» **WORK INSTRUCTIONS**:
The response must consist of the lines from the one holding "Where should I" through the final line of the entries, given again exactly and without any pictures.

» **DATA SUPPLIED**:
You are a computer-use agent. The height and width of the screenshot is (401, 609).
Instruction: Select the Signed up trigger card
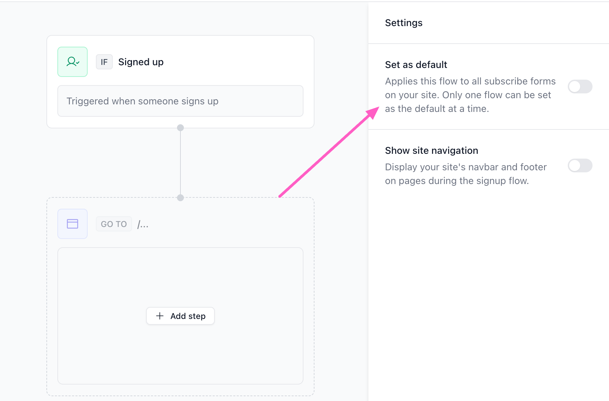point(180,82)
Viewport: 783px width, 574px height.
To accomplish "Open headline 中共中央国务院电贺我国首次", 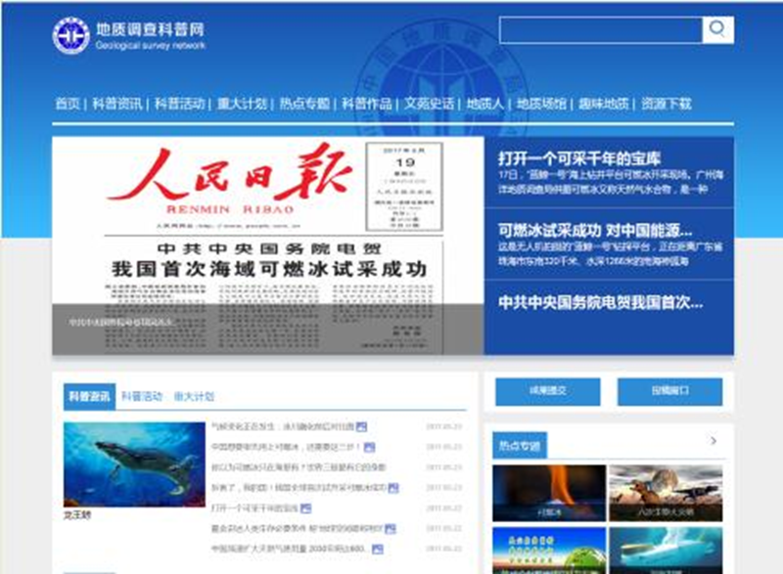I will coord(600,302).
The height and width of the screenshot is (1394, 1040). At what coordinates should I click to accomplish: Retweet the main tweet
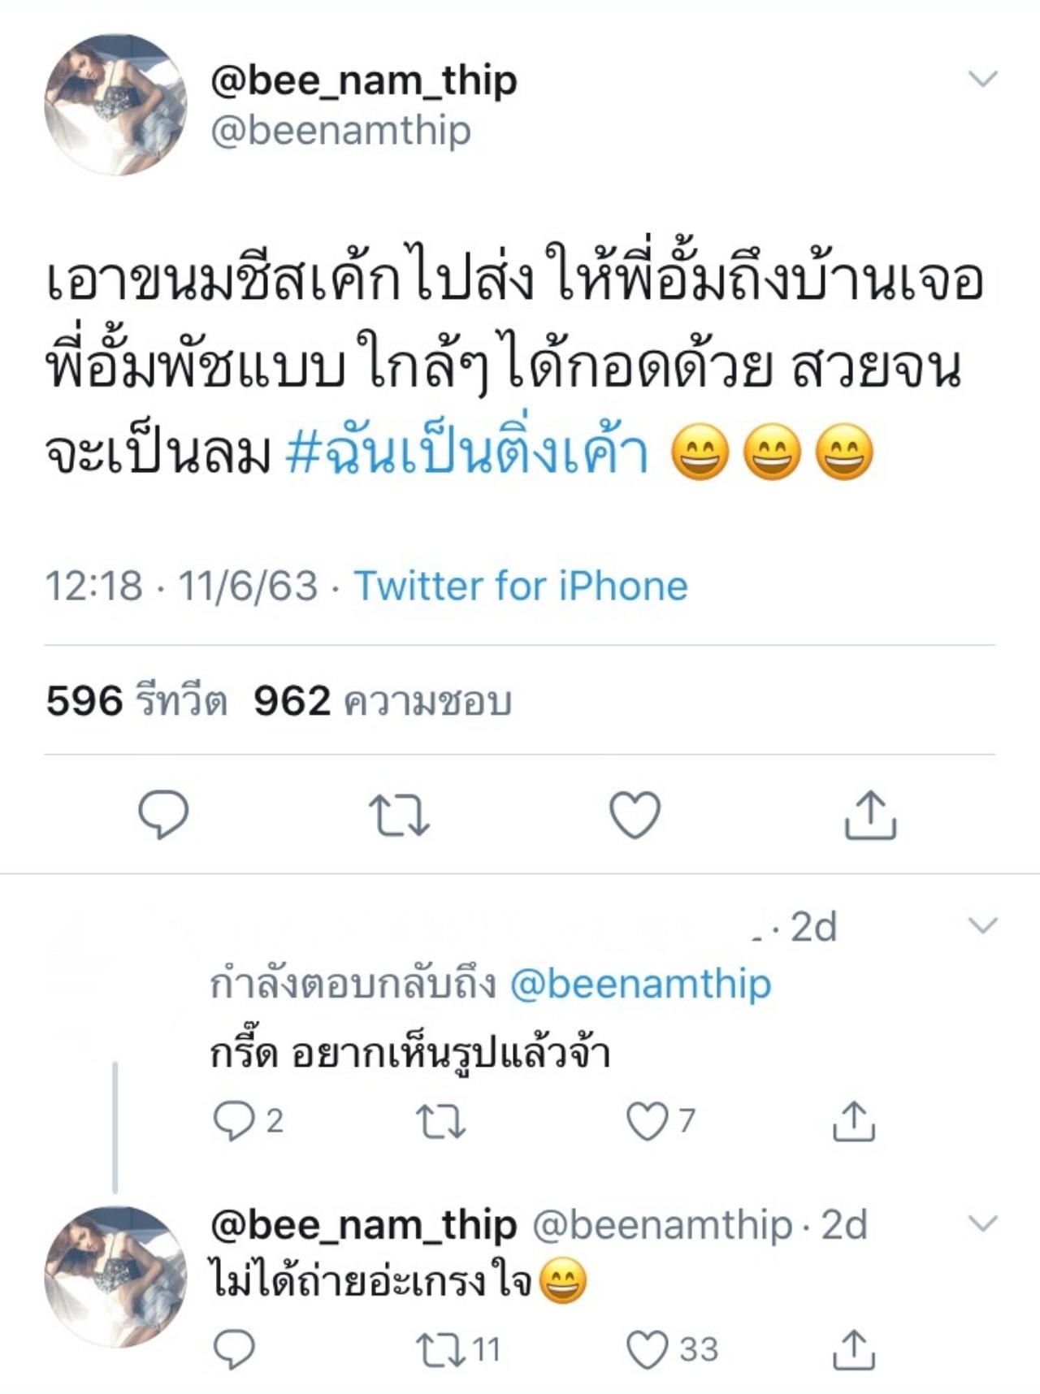click(398, 815)
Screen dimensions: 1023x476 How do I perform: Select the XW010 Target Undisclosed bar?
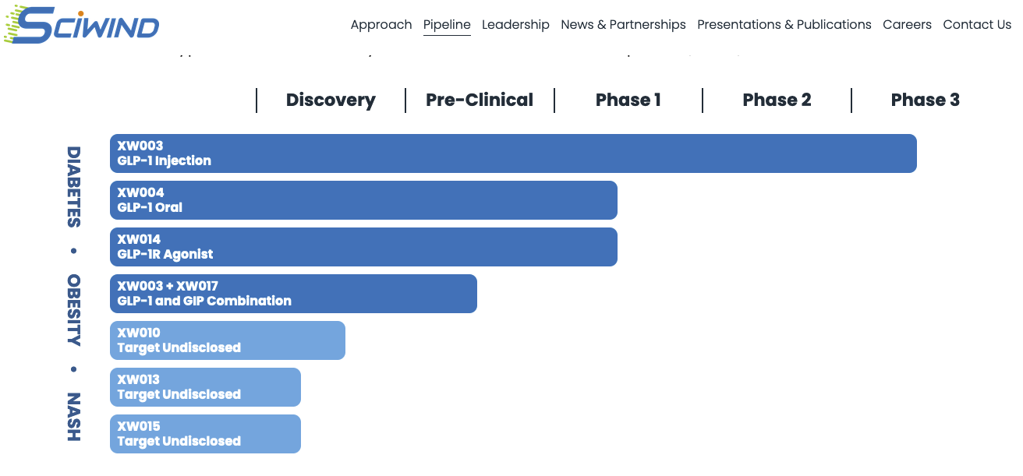(228, 340)
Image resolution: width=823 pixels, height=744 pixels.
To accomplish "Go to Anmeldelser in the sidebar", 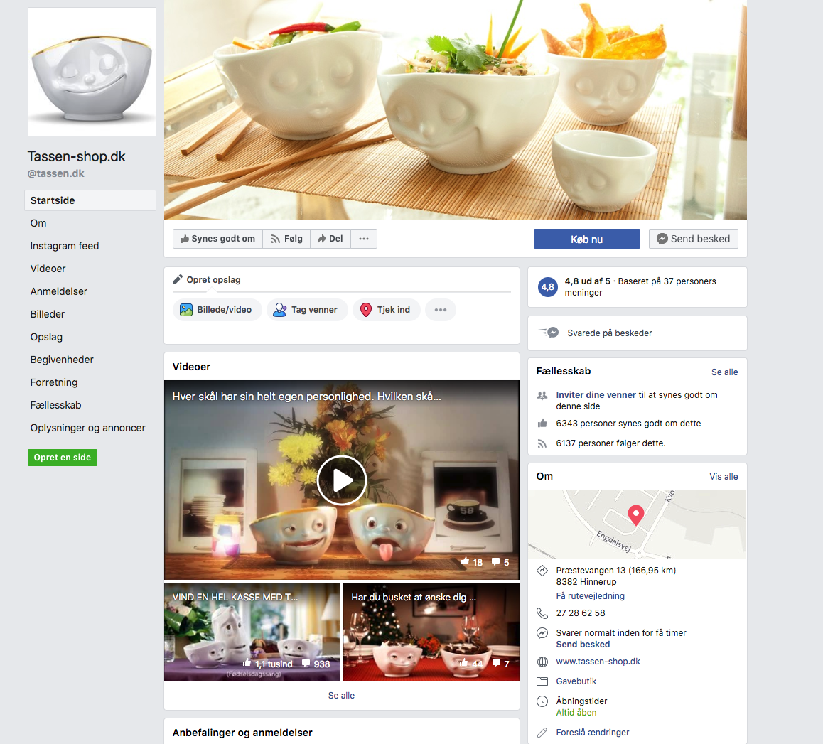I will pyautogui.click(x=59, y=291).

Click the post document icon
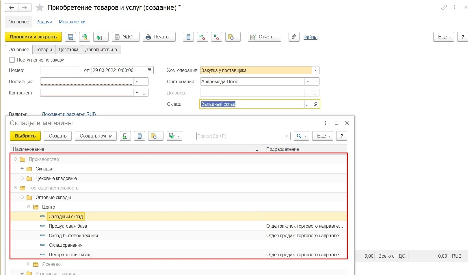84,37
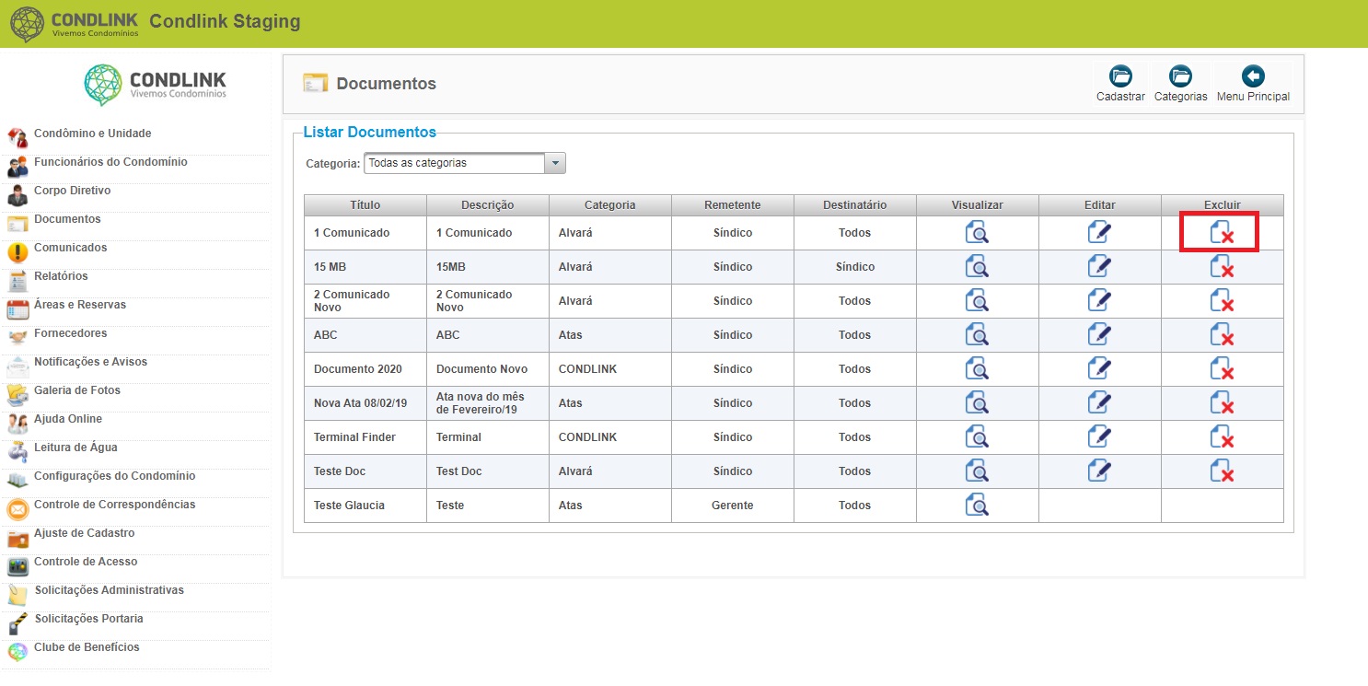This screenshot has height=686, width=1368.
Task: View the Teste Glaucia document
Action: (x=977, y=505)
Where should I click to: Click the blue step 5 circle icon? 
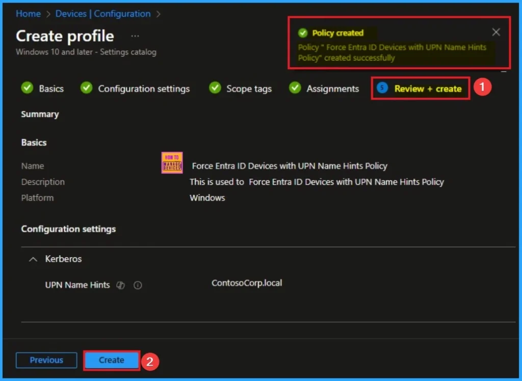(382, 89)
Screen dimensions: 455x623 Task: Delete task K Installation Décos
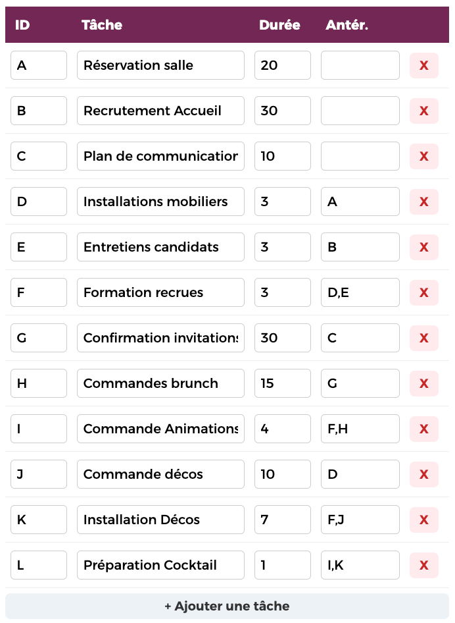coord(423,520)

» **TASK ANSWER**:
Where should I click to: Click the blue step 5 circle icon? 
(382, 89)
Screen dimensions: 455x623 Task: Delete task K Installation Décos
coord(423,520)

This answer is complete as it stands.